ECLI:NL:RBROT:2024:7372
Rechtbank Rotterdam
- Eerste aanleg - meervoudig
- Rechtspraak.nl
Beëindiging terbeschikkingstelling en afwijzing vordering tot verlenging
Op 1 augustus 2024 heeft de Rechtbank Rotterdam uitspraak gedaan in een zaak betreffende de terbeschikkingstelling van een ter beschikking gestelde, die sinds 17 september 2001 onder deze maatregel valt. De rechtbank ontving op 19 juli 2024 een vordering van het Openbaar Ministerie tot verlenging van de terbeschikkingstelling met één jaar. De ter beschikking gestelde, bijgestaan door zijn raadsvrouw mr. A.L. Louwerse, en deskundigen zijn gehoord tijdens de openbare zitting. De reclassering en psycholoog adviseerden beide tot beëindiging van de terbeschikkingstelling, waarbij werd opgemerkt dat de ter beschikking gestelde sinds mei 2022 actief betrokken is bij een resocialisatietraject en dat hij sinds april 2023 werkt en een eigen woning heeft. Ondanks eerdere terugvallen in cocaïnegebruik, is er geen recidive in delictgedrag geconstateerd. De rechtbank heeft, na afweging van de adviezen en het verlaagde recidiverisico, besloten de vordering van het Openbaar Ministerie af te wijzen. De rechtbank oordeelde dat de veiligheid van anderen niet langer eist dat de terbeschikkingstelling wordt verlengd. De beslissing is genomen door een meervoudige kamer, onder leiding van voorzitter mr. A.M.G. van de Kragt, en is openbaar uitgesproken.

Opgeslagen datasetitems:

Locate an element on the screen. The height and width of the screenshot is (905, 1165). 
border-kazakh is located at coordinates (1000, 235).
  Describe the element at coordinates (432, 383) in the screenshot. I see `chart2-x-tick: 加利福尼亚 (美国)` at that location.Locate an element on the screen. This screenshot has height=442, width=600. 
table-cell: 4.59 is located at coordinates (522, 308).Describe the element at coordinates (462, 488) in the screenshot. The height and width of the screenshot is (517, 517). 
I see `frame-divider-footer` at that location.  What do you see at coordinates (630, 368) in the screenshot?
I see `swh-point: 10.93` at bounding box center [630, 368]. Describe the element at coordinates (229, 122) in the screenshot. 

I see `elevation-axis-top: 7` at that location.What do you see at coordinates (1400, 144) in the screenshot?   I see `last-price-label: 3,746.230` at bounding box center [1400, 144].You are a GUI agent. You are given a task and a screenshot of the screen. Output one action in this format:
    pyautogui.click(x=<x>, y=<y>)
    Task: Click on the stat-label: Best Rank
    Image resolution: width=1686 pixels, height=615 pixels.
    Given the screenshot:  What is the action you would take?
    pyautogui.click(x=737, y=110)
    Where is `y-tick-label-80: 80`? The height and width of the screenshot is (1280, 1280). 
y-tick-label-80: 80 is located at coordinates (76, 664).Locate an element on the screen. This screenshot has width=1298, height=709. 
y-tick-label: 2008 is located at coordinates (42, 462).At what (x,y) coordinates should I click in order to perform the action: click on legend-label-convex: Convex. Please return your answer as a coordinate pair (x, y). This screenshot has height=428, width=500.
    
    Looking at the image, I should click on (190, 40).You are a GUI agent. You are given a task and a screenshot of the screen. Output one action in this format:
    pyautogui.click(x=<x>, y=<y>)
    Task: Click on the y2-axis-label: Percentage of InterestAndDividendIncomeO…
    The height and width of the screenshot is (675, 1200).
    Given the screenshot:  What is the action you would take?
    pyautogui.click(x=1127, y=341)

* **Jouw opdracht**
**1.** Vat de uitspraak samen in twee zinnen.
**2.** Zet de alinea uit de uitspraak die begint met "Op 1 augustus 2024 heeft de Rechtbank Rotterdam" om in een beknopte opsomming met de belangrijkste feiten.
**3.** Sinds wanneer werkt de ter beschikking gestelde volgens de uitspraak?
Baseer je uitsluitend op de uitspraak.

* **Antwoorden**
**1.** Op 1 augustus 2024 wees de Rechtbank Rotterdam de vordering van het Openbaar Ministerie af om de terbeschikkingstelling van een ter beschikking gestelde, die sinds 17 september 2001 onder deze maatregel valt, met één jaar te verlengen. De reclassering en de psycholoog adviseerden beëindiging, en de rechtbank oordeelde na afweging van de adviezen en het verlaagde recidiverisico dat de veiligheid van anderen verlenging niet langer eist.

**2.**
- Uitspraak van de Rechtbank Rotterdam op 1 augustus 2024 over een terbeschikkingstelling die sinds 17 september 2001 loopt.
- Op 19 juli 2024 vorderde het Openbaar Ministerie verlenging met één jaar.
- Op de openbare zitting werden de ter beschikking gestelde, bijgestaan door mr. A.L. Louwerse, en deskundigen gehoord.
- Reclassering en psycholoog adviseerden beëindiging.
- Sinds mei 2022 neemt hij actief deel aan een resocialisatietraject.
- Sinds april 2023 werkt hij en heeft hij een eigen woning.
- Er waren terugvallen in cocaïnegebruik, maar geen recidive in delictgedrag.
- De rechtbank wees de vordering af, omdat de veiligheid van anderen verlenging niet langer eist.
- De beslissing werd genomen door een meervoudige kamer onder voorzitter mr. A.M.G. van de Kragt en openbaar uitgesproken.

**3.** Sinds april 2023.